TRE confirma cassação do prefeito de Arraial do Cabo

Promessa de posse de imóveis às vésperas de eleição teria beneficiado político, segundo decisão

Por O Dia

Rio -  O prefeito de Arraial do Cabo, Wanderson Cardoso de Brito, o Andinho (PMDB), e o vice, Reginaldo Mendes Leite (PT), foram cassados por abuso de poder político pelo plenário do TRE-RJ nesta segunda-feira (24), confirmando decisão da juíza da 146ª Zona Eleitoral em julho deste ano.

O Tribunal entendeu que o prefeito praticou a irregularidade ao entregar, em 2012, certidões e carnês de IPTU a moradores de bairros carentes, levando-os a acreditar que estariam regularizando a posse dos imóveis em que viviam.

"Não há dúvida de que a promessa da regularização da posse envolve um dos bens mais importantes para pessoas carentes", disse a desembargadora eleitoral Ana Tereza Basílio.
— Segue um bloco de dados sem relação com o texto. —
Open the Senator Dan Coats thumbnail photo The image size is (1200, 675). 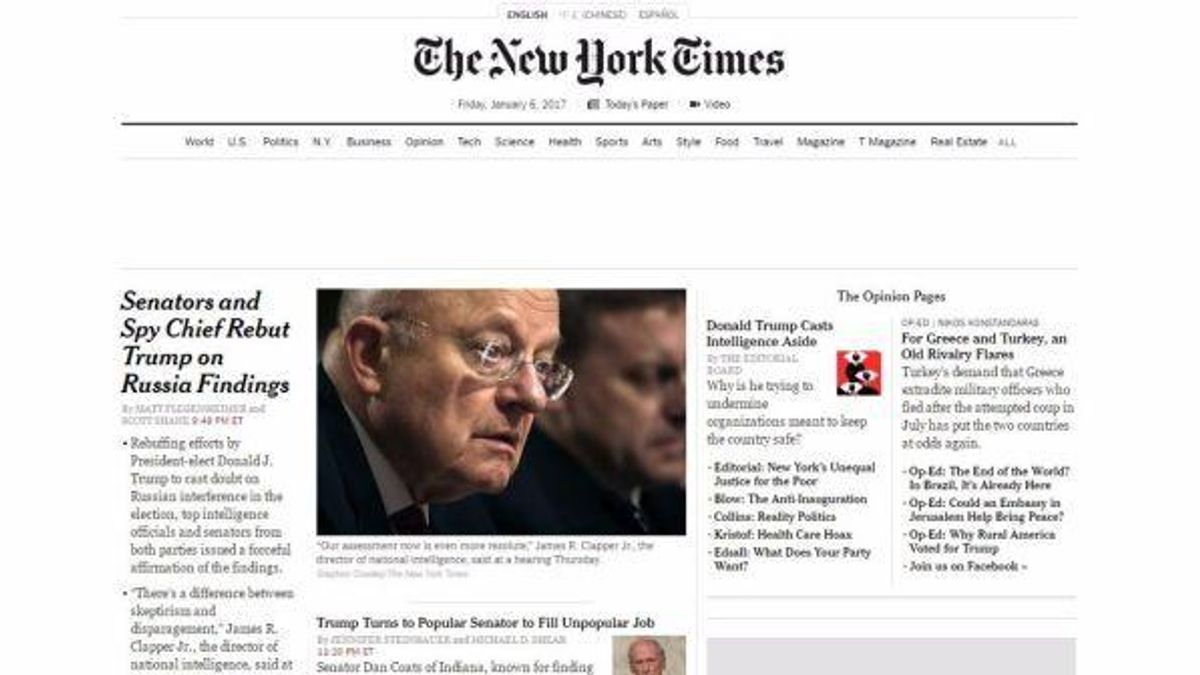[649, 655]
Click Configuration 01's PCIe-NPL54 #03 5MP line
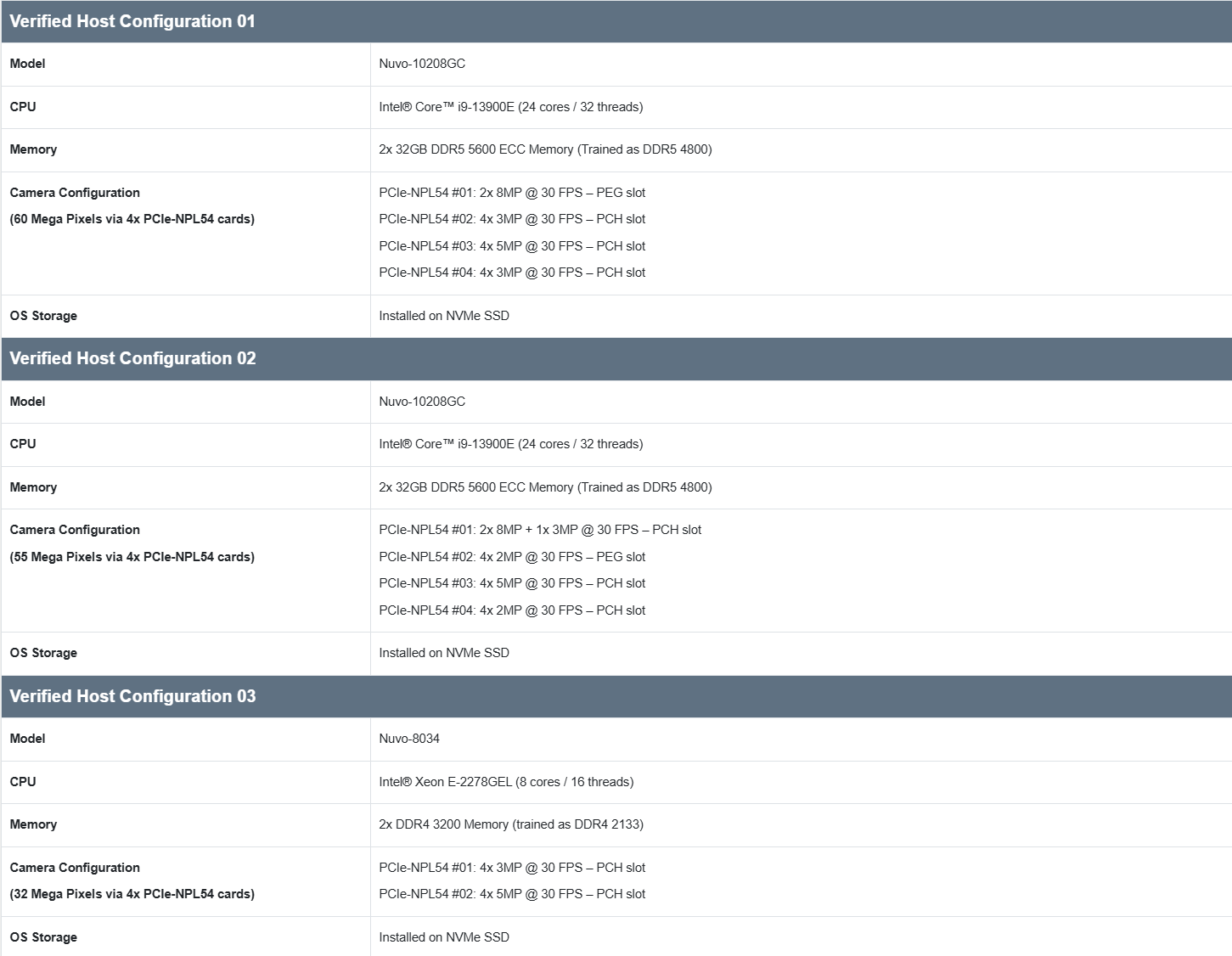The width and height of the screenshot is (1232, 956). pos(512,246)
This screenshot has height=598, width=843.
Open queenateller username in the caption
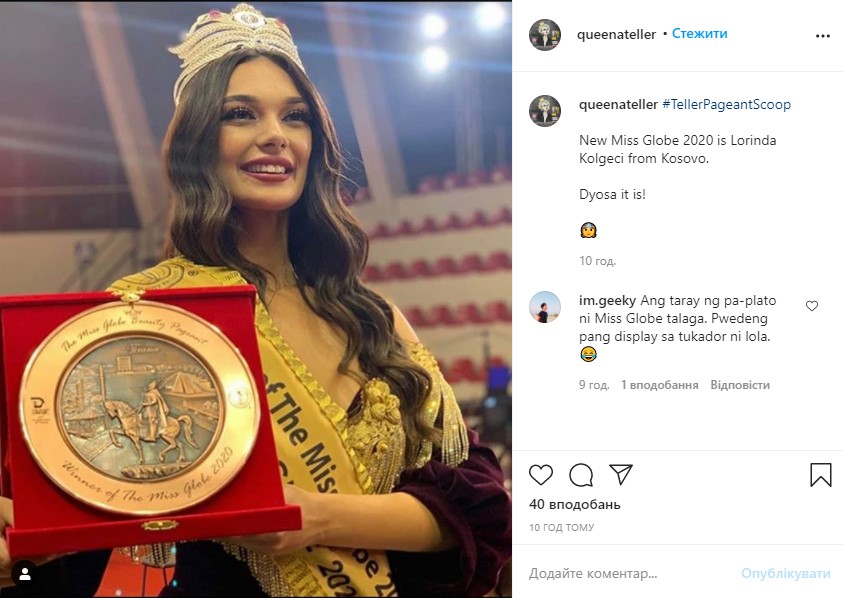point(618,104)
A Corte manteve, também, a inelegibilidade do prefeito por oito anos.

Em sua decisão, em julho deste ano, a juíza Juliana Gonçalves Pontes, da 146ª Zona Eleitoral, considerou que em evento realizado 15 dias antes das eleições de 2012, os dois "utilizaram efetivamente a máquina administrativa municipal para a captação ilícita de sufrágio" ao entregar certidões e carnês de IPTU a moradores de bairros carentes.
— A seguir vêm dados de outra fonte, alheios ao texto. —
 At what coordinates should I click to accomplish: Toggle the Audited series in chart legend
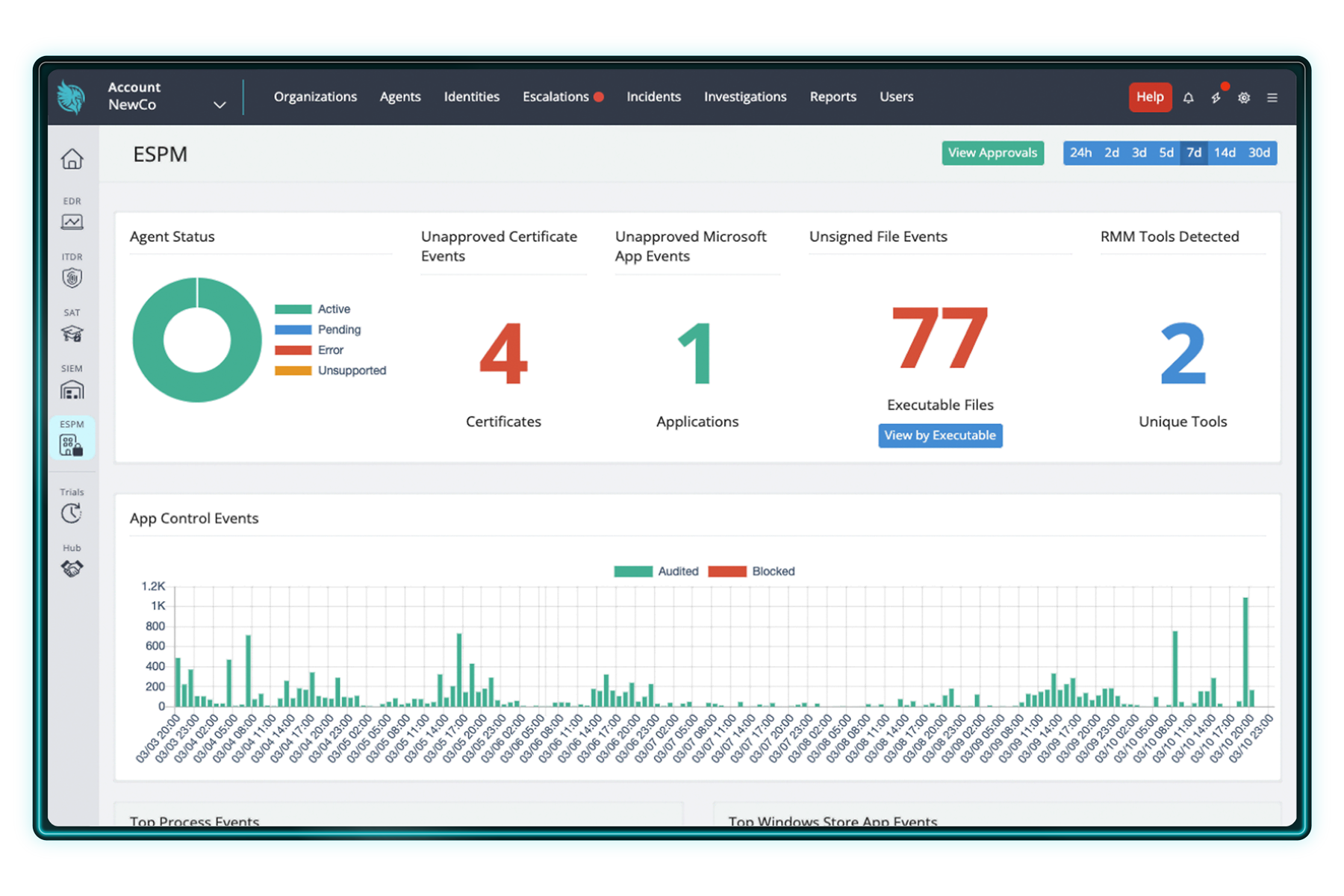click(x=656, y=571)
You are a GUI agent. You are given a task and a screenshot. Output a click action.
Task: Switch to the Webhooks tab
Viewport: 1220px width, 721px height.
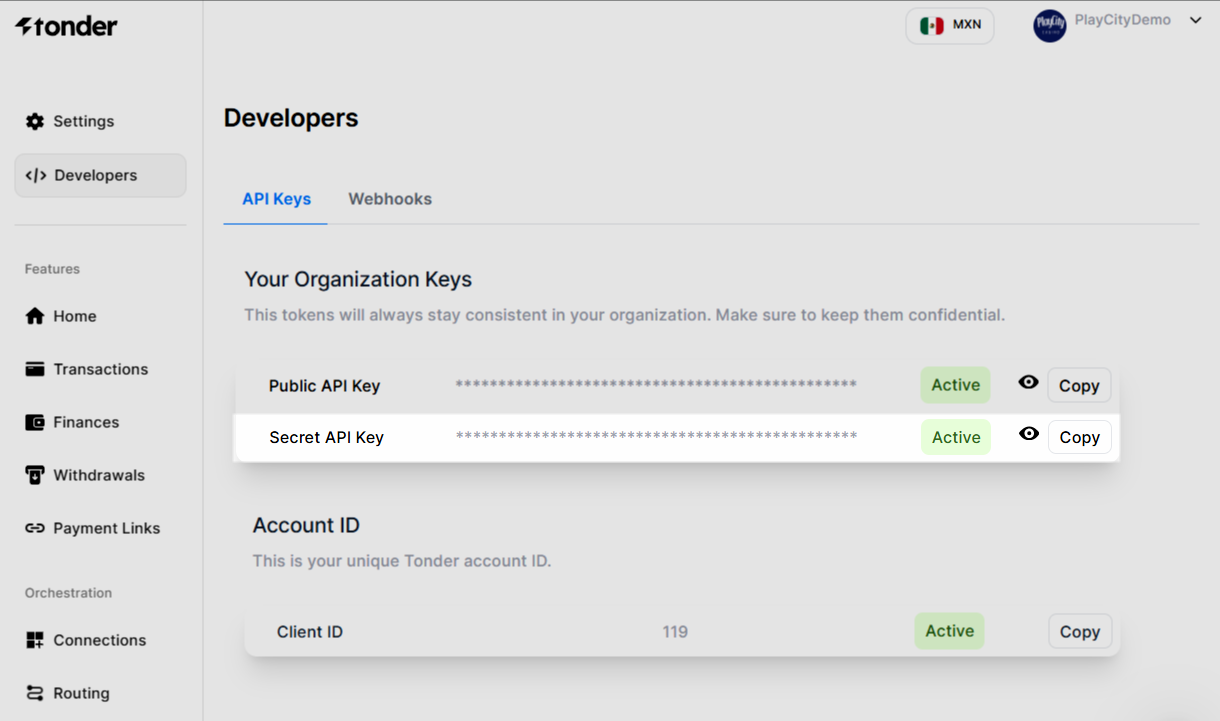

A juíza entendeu que a ação induziu os eleitores a acreditarem que estariam "regularizando sua posse" (dos terrenos) e "incentivou a manutenção da população em área de risco, pois muitos dos posseiros beneficiados estavam em área de proteção ambiental".

De acordo com o TRE, Andinho e Reginaldo ainda podem recorrer da decisão. Após finalizado o processo, com a cassação efetivada, poderá haver eleição suplementar, já que o prefeito obteve mais de 50% dos votos, hipótese em que não cabe ao segundo colocado assumir o mandato.

Em nota oficial, a assessoria jurídica do prefeito de Arraial do Cabo, Wanderson Cardoso de Brito, o Andinho, informou que a decisão unânime, do TRE, não é imediata e que deverá ser revertida na esfera federal. Segundo o advogado Jorge Vicente, o relator do processo votava pela improcedência da ação, sendo que a desembargadora Ana Tereza abriu votos divergentes.

"É importante ressaltar que a decisão do TRE não produz efeitos imediatos, pendente ainda o julgamento dos embargos de declaração para eventual execução de afastamento do mandato. Este fato foi registrado em julgamento pelo próprio presidente do Tribunal. Não temos dúvida de que o voto do relator traduz a decisão mais acertada e que o julgamento será integralmente reformado pelo TSE", afirmou.